3200MHz timings - 14-14-14-34 vs 16-18-18-38 - What is the "effective" bandwidth difference?

TheBigFatClown

Posts: 968   +393
I've been trying to understand memory timings for years and while I fool myself into thinking I do sometimes I really still need help in understanding the practical real world differences.

So, I'll state a few things I believe to be true for sure. A kit labelled for sale @ 3200MHz is really only stating the "effective" speed if operating in dual-channel mode. So, it's really each chip running @ 1600MHz. The more truthful representation of the bandwidth for a single memory chip would be the PC25600 description. Anyway, with that fact now stated we calculate the total theoretical bandwidth for a 3200MHz dual-channel memory kit as 1600MHz x 16 bytes a transfer x 2 channels = 51.2 GB/sec.

So, let's start with that number which is 51.2 GB/sec for a set of memory running at an "effective" speed of 3200MHz in dual-channel mode.
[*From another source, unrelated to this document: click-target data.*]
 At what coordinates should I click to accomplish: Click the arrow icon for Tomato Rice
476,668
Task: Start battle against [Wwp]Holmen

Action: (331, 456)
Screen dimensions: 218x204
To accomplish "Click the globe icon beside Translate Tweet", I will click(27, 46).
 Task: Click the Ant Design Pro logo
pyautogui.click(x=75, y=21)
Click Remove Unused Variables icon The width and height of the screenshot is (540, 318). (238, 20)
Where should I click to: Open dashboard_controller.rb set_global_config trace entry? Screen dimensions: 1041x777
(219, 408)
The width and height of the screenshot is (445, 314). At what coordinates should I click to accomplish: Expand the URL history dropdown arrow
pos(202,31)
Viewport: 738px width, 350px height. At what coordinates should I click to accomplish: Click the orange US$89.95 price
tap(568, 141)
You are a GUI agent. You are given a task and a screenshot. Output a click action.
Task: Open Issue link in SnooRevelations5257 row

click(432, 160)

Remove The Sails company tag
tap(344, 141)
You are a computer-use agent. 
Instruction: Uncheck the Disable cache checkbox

That's the theoretical maximum for all memory kits running at a rated 3200MHz "effective" speed regardless of timings.

But, if the memory can only do work during a percentage of those clock cycles and has to wait other times then we won't get 51.2 GB/sec in reality. Similar to a lamborghini that can do 120 MPH on a highway. If there are stoplights and the car has to stop then the maximum potential is lost. So, my question is what would be the "effective" bandwidth difference in two memory kits rated to run @ 3200MHz but with the different timings I listed in the subject. Again, they are: 14-14-14-34 vs 16-18-18-38. I've asked this question in chats and I know the difference may be negligible in real-life (or maybe it isn't) and people say it's no big deal. But how can I calculate the real numbers myself just so I know for sure the difference in the value of the 2 memory kits.

Thanks for reading!

EDIT: One last point to be made. I care about this because my CPU (right now) is an AMD Ryzen 2200G with Vega 8 graphics where these memory speeds matter more than on an Intel system for gaming.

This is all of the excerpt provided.